Of the entries below, restate word for word only the section that runs from the line with "Cookie-Richtlinie (111, 1331)" to the line with "[نوک هویه سر", counting both ends.

___ Extracted material

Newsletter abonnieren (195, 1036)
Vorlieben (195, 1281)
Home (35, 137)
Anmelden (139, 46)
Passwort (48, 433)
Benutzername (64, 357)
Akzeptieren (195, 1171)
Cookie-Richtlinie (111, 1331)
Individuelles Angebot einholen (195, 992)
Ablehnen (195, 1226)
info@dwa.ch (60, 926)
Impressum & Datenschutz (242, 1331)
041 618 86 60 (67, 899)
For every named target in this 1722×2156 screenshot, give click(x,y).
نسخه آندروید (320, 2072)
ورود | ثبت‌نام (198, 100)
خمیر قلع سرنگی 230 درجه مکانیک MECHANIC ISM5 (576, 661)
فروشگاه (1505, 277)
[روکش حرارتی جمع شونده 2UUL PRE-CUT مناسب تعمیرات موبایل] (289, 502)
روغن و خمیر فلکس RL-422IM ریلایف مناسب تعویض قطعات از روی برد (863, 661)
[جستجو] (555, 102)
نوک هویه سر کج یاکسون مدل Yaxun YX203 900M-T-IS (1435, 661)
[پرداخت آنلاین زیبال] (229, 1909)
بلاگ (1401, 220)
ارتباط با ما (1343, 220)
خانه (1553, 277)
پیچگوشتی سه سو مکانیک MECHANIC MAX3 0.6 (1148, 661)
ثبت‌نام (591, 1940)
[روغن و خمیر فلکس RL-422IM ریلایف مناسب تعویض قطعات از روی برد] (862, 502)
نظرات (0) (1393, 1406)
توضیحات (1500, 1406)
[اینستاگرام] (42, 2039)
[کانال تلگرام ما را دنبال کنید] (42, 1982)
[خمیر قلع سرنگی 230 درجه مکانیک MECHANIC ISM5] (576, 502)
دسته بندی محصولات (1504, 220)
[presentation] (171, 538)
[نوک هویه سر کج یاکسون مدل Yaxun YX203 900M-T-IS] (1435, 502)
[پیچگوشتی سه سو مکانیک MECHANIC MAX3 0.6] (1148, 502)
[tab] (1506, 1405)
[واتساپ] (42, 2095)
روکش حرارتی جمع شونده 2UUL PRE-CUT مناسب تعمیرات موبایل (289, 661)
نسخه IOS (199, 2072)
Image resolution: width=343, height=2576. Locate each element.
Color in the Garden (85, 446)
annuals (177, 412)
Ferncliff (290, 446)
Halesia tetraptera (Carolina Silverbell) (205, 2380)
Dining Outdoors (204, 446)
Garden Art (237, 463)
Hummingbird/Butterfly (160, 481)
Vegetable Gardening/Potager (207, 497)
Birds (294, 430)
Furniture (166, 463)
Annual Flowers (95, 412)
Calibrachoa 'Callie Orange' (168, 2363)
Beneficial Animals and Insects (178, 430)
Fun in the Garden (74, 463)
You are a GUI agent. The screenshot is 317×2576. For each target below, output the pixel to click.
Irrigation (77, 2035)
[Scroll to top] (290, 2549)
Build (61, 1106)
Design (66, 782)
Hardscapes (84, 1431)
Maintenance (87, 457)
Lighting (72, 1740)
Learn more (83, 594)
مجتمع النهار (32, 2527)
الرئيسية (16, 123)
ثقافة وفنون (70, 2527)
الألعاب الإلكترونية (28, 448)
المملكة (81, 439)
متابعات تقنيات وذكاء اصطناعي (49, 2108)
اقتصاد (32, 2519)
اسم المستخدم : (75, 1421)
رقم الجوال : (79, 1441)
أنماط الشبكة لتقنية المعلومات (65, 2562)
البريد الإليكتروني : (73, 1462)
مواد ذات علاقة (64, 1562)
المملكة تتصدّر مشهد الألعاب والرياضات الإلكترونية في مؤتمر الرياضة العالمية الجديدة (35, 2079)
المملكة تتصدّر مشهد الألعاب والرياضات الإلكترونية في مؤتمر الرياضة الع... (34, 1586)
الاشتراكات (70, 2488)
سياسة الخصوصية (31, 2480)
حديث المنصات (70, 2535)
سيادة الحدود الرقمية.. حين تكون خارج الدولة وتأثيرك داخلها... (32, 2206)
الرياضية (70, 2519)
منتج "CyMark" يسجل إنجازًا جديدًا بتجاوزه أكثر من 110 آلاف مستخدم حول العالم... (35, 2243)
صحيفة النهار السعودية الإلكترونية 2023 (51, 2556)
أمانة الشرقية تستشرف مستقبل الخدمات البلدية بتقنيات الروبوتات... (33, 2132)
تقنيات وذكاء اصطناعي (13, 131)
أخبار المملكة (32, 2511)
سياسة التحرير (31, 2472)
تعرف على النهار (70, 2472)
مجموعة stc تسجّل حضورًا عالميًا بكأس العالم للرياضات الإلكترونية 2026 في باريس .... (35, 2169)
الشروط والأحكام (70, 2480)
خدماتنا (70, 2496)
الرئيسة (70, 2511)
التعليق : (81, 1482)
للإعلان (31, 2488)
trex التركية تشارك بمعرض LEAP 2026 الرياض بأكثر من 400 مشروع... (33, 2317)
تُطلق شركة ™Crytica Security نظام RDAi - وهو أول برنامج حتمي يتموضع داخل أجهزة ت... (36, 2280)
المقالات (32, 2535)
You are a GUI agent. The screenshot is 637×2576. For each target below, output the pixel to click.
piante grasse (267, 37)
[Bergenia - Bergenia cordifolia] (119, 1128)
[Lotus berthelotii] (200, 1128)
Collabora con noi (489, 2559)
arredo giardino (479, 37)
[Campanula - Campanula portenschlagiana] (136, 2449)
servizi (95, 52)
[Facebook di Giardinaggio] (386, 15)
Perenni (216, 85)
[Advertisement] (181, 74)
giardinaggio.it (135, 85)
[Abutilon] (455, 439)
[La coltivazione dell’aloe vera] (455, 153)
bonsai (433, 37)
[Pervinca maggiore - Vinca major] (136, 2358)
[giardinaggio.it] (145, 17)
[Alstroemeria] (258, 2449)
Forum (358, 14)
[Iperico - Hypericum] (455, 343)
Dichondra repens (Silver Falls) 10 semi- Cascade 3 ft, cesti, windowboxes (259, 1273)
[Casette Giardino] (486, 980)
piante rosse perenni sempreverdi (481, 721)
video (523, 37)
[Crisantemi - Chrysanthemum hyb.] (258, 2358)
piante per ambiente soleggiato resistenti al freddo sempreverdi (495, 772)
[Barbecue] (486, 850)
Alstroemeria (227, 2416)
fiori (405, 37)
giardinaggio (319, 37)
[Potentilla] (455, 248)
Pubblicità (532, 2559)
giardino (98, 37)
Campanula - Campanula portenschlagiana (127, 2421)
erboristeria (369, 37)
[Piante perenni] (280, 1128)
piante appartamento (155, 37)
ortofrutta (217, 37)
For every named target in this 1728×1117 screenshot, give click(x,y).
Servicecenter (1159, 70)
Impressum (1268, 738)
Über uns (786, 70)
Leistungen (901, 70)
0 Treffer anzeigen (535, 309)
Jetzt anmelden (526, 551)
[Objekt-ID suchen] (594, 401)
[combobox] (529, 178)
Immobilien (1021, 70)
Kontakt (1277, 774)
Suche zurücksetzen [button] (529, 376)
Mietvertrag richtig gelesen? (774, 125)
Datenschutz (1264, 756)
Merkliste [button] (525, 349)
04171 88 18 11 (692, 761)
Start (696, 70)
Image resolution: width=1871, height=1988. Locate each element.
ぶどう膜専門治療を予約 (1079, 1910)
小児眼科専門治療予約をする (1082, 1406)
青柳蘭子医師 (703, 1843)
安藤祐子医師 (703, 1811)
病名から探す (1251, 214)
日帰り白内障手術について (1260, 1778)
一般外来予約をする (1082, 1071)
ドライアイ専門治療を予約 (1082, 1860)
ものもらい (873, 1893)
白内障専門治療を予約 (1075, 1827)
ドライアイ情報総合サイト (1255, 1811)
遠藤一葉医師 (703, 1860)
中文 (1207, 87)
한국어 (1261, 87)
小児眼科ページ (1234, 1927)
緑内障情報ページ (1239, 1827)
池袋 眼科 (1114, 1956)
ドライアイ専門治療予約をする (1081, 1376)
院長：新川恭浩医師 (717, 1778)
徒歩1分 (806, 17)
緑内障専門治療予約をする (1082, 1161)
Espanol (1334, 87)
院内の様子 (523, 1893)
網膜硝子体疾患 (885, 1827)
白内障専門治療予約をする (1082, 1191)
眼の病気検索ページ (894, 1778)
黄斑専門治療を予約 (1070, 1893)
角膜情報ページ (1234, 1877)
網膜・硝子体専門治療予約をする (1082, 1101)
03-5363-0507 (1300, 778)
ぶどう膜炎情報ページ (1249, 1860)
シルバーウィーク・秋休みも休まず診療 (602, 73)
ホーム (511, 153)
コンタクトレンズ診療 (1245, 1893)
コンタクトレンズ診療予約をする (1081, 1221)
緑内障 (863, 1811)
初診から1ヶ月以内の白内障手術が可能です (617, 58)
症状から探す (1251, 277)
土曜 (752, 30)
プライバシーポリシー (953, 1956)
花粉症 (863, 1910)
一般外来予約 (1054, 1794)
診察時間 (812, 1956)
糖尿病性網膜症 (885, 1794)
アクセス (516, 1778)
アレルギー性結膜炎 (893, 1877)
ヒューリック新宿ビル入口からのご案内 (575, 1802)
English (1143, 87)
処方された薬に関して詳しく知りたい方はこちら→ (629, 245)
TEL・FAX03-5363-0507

______

◆ **Answer below**
Cookie-Richtlinie (111, 1331)
Individuelles Angebot einholen (195, 992)
Ablehnen (195, 1226)
info@dwa.ch (60, 926)
Impressum & Datenschutz (242, 1331)
041 618 86 60 (67, 899)
For every named target in this 1722×2156 screenshot, give click(x,y).
نسخه آندروید (320, 2072)
ورود | ثبت‌نام (198, 100)
خمیر قلع سرنگی 230 درجه مکانیک MECHANIC ISM5 (576, 661)
فروشگاه (1505, 277)
[روکش حرارتی جمع شونده 2UUL PRE-CUT مناسب تعمیرات موبایل] (289, 502)
روغن و خمیر فلکس RL-422IM ریلایف مناسب تعویض قطعات از روی برد (863, 661)
[جستجو] (555, 102)
نوک هویه سر کج یاکسون مدل Yaxun YX203 900M-T-IS (1435, 661)
[پرداخت آنلاین زیبال] (229, 1909)
بلاگ (1401, 220)
ارتباط با ما (1343, 220)
خانه (1553, 277)
پیچگوشتی سه سو مکانیک MECHANIC MAX3 0.6 (1148, 661)
ثبت‌نام (591, 1940)
[روغن و خمیر فلکس RL-422IM ریلایف مناسب تعویض قطعات از روی برد] (862, 502)
نظرات (0) (1393, 1406)
توضیحات (1500, 1406)
[اینستاگرام] (42, 2039)
[کانال تلگرام ما را دنبال کنید] (42, 1982)
[خمیر قلع سرنگی 230 درجه مکانیک MECHANIC ISM5] (576, 502)
دسته بندی محصولات (1504, 220)
[presentation] (171, 538)
[نوک هویه سر کج یاکسون مدل Yaxun YX203 900M-T-IS] (1435, 502)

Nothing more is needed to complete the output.